JASIST IndexJASIST Table of Contents

Journal of the Association for Information Science and Technology



In This Issue
Bert R. Boyce





Subject Categorization of Query Terms for Exploring Web Users' Search Interests
Hsiao-Tieh Pu, Shui-Lung Chuang, and Chyan Yang
Published online 3 April 2002

In this issue Pu, Chaung, and Yang, given a subject taxonomy, wish to automatically assign terms, or phrases, found in search engine queries to the appropriate categories in that taxonomy. Using high frequency terms from three Taiwanese search engine query logs, human analysts assigned terms to the appropriate taxonomic categories providing a set of terms characterizing each topic. The average length of a query was 3.18 Chinese characters while the average word length in Chinese is approximately 1.5 characters. The average English query was 1.1 words in length. Thus queries were treated as single phrases to be categorized, and since a small number of queries were repeated very often the top 20 thousand query terms (about 81%) of each log were extracted. The taxonomy was built with knowledge of these high frequency terms and the structures of several commercial search services using the Saracevic-Kantor methodology and it incorporated 15 major categories and 85 sub-categories. The 9,709 terms in common from the top 20 thousand from each log were chosen as seed terms for 400 hours of manual categorization. To categorize a term it is searched on multiple engines and terms co-occurring with it in hits are collected. These are then used to measure similarity with the existing taxonomic categories' seed term sets. Auto-categorization results seem encouraging and matching rates with human assignment increase with core terms assigned to categories and with the number of suggested categories included as matches. Certainly the automatic categorization process is much faster. While relative rankings of category use figures do not change over a twelve-month period, each top category has its own distribution over time.
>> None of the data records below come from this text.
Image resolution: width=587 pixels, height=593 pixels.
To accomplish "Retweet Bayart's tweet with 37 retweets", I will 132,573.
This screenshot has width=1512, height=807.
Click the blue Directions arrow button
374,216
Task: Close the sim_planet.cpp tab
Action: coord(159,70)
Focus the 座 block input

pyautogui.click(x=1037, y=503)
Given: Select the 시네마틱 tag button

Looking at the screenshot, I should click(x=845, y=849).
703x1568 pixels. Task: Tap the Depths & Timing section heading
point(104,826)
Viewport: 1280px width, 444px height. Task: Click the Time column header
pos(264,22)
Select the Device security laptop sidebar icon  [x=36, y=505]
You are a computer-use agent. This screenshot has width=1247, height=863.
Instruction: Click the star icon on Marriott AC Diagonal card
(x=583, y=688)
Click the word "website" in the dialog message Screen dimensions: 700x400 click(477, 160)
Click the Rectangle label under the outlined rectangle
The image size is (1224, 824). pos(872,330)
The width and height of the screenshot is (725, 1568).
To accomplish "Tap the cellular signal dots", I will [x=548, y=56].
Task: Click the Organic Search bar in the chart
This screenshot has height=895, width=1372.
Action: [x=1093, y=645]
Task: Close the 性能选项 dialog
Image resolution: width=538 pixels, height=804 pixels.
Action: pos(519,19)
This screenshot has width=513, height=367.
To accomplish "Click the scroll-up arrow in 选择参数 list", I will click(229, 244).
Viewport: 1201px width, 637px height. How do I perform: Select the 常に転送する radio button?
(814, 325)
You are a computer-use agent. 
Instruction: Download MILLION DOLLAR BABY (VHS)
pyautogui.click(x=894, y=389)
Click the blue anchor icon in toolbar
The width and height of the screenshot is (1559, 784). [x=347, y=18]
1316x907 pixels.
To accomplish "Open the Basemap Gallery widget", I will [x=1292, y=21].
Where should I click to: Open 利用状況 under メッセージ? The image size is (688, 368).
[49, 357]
Disciplinary Differences and Undergraduates' Information-Seeking Behavior
Ethelene Whitmire
Published online 4 April 2002

Whitmire attempts to find differences in the information seeking behavior of undergraduates based upon their disciplines using Biglan's disciplinary dimensions; hard/soft, characterized by degree of agreement on questions and methods, pure/applied, characterized by the extent of practical applications, and organic/inorganic, characterized by the degree of study of living objects, by the analysis of 5,175 student responses to the College Student Experiences Questionnaire, demographic data, academic discipline, and responses to ten questions on the degree of library use. The use of t-tests, significant in seven of the ten questions, revealed that students in soft disciplines engaged in more library activity except for use of the library ``as a place to read or study.'' Pure disciplines demonstrated more library activity than applied, with significant results in nine of the ten questions. Organic disciplines made more use of the library, with the exception of ``as a place to read or study,'' than did inorganic with differences statistically significant in six of ten cases.











Multitasking Information Seeking and Searching Processes
Amanda Spink, H. Cenk Ozmutlu, and Seda Ozmutlu
Published online 4 April 2002

Data from three previous studies and one new investigation are analyzed by Spink and the Ozmuthlus to determine if searchers in fact search for multiple topics during single searching processes. One study was based upon an interactive survey of use of the Excite system, and had both textual and quantitative data. From a second study 1000 logged Excite sessions were drawn and manually sifted to identify multitasking. The third study was of on data collected on 87 mediated Dialog searches, which produced pre- and post-search questionnaires for each seeker and a post search questionnaire for the mediator that indicated shifts in topic. The fourth was based on an in house user survey of information seeking volunteers in an academic library. A qualitative analysis revealed that in the first study 13 of the 287 respondents were multitasking. In the second study of the 1000 sessions, multitasking was identified in 114 sessions or 11.4%. Of the 87 mediated searches, 4 cases were identified, and in the fourth study 13 of the 95 participants indicated they were multitasking. A four level model is provided including single search on a single topic, successive searching, where multiple searches on the same but evolving topic are carried out over time, multitasking searching, where multiple topics are searched concurrently, and finally multitasking successive searching.













Automatic Extraction of Document Keyphrases for Use in Digital Libraries: Evaluation and Applications
Steve Jones and Gordon W. Paynter
Published online 9 April 2002

Jones and Paynter describe an evaluation of Kea, a key phrase extraction algorithm that has been shown to demonstrate performance equal to other such systems when author assigned key phrases are used as the standard. In the test 28 subjects were given 2 documents each from 6 papers of 8 pages and 60 candidate key phrases to rank from 0 to 10 as to subject representation to provide a standard, and both Kea and other extraction systems are tested, and these results compared to author provided phrases. Kea extracts every sequence of one to four words in its training documents, stems and discards phrases that begin or end with stop words, which consist of only a proper noun, those that do not match length constraints and those that occur only once in the document. The Kappa statistic and the Kendal Coefficient of Concordance show significant subject agreement on phrase choice. Precision was defined as the proportion of the extracted phrases that were human selected phrases, and recall the proportion of human selected phrases extracted. At least sixty percent of the extracted phrases were in the ideal set, and recall rises from a third to a half as more phrases are permitted to be selected. Proper settings appear to be crucial for maximum performance. Author assigned phrases perform quite well.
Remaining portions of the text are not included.